- Task description -
Rewrite the part that opens with the line containing "is (697, 1240)." and closes with the line containing "subtab-stempel: STEMPEL is", replacing "coordinate pair" with "coordinate tuple" and leaving everything else unchanged.

*** Dataset records Section Begins ***

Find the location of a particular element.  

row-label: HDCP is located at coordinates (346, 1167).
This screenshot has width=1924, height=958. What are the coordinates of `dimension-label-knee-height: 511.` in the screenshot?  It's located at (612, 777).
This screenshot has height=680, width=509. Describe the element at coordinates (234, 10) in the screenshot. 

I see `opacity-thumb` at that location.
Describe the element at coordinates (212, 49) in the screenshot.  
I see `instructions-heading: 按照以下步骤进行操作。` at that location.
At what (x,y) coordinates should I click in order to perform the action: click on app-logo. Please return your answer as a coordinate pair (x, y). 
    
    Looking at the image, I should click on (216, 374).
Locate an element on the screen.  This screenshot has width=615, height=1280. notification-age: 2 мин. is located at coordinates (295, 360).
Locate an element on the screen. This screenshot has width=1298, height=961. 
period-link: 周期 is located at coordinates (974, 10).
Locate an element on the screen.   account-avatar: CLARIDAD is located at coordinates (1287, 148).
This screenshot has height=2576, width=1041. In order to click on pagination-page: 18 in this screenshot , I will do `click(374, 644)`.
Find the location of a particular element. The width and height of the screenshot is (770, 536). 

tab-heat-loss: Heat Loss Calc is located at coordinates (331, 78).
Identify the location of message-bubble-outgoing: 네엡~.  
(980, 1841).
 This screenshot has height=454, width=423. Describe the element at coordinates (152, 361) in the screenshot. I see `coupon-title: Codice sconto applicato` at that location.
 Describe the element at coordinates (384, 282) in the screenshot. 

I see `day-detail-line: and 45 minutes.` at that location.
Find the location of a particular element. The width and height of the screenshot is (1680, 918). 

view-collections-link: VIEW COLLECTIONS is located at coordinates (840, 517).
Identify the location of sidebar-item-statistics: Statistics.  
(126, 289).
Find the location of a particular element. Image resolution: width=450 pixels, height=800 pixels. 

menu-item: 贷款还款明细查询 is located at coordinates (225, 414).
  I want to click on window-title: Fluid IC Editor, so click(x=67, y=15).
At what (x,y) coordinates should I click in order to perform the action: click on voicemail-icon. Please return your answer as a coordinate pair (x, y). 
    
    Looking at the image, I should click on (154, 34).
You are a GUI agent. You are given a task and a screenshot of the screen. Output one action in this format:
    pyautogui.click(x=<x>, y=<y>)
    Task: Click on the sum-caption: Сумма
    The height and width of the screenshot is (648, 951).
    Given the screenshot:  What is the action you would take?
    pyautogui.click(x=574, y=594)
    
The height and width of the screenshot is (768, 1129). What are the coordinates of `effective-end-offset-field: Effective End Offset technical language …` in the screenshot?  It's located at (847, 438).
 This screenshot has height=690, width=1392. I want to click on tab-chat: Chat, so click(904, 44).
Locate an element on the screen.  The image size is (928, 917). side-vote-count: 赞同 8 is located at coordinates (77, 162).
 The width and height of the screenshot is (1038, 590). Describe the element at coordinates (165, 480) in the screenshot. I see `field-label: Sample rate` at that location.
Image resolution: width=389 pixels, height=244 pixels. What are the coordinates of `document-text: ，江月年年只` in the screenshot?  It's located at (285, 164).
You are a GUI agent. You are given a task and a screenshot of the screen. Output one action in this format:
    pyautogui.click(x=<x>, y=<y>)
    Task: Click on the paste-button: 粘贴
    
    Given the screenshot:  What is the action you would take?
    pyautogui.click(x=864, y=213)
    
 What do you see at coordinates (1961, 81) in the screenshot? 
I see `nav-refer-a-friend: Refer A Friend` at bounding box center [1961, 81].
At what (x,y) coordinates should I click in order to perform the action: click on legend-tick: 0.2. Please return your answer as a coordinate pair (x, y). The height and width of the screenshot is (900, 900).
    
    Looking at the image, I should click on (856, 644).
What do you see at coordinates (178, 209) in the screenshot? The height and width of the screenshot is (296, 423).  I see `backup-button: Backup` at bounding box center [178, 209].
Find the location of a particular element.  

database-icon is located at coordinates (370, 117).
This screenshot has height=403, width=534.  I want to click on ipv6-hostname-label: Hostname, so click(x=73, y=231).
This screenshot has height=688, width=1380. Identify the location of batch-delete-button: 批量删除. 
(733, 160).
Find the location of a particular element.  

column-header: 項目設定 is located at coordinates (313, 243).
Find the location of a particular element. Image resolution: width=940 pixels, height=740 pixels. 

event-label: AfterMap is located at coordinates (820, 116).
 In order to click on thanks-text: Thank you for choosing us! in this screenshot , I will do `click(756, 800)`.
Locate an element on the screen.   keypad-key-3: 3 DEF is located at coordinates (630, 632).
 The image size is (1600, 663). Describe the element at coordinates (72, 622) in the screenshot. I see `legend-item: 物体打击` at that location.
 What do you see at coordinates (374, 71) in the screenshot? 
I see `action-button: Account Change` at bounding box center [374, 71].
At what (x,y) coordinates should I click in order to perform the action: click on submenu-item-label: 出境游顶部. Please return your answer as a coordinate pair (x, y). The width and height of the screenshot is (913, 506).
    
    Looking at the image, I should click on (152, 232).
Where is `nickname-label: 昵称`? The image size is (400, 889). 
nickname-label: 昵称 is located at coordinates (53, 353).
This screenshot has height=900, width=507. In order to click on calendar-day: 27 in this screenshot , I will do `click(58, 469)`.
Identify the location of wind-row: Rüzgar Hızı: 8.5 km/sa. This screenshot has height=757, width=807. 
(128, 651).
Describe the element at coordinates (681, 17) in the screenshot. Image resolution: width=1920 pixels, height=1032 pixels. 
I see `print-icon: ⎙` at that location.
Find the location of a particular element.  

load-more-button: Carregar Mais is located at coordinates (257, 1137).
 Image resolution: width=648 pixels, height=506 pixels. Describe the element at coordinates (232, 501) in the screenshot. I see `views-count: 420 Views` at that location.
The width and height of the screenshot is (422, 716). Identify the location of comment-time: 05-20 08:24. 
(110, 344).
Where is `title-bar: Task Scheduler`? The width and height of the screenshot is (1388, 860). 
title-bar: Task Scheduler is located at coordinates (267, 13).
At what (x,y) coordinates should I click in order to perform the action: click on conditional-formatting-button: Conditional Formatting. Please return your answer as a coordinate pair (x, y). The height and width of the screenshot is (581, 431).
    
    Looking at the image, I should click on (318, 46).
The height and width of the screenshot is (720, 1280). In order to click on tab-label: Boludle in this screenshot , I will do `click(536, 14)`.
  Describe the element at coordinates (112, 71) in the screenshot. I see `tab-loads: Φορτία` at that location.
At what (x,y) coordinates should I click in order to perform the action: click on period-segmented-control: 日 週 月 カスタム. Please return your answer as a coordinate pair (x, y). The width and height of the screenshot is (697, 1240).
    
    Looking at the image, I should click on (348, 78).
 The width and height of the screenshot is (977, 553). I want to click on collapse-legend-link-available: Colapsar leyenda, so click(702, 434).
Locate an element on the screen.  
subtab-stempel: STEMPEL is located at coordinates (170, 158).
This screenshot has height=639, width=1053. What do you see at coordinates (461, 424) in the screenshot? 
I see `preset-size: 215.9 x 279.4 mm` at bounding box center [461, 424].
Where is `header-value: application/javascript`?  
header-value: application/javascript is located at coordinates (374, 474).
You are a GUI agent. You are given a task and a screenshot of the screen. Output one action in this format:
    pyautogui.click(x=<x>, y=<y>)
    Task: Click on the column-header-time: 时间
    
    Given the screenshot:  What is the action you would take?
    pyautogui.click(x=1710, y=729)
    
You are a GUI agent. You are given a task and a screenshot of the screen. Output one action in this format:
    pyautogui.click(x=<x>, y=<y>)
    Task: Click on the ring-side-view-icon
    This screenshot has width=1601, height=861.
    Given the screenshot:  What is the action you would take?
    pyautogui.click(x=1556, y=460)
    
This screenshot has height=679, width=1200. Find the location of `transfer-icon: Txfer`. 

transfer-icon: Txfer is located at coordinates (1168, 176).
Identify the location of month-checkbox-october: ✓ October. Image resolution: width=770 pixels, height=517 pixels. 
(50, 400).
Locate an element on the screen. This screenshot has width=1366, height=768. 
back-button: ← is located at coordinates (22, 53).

*** Dataset records Section Ends ***

- Solution -
At what (x,y) coordinates should I click in order to perform the action: click on period-segmented-control: 日 週 月 カスタム. Please return your answer as a coordinate tuple (x, y). The width and height of the screenshot is (697, 1240).
    
    Looking at the image, I should click on (348, 78).
 The width and height of the screenshot is (977, 553). I want to click on collapse-legend-link-available: Colapsar leyenda, so click(702, 434).
Locate an element on the screen.  
subtab-stempel: STEMPEL is located at coordinates (170, 158).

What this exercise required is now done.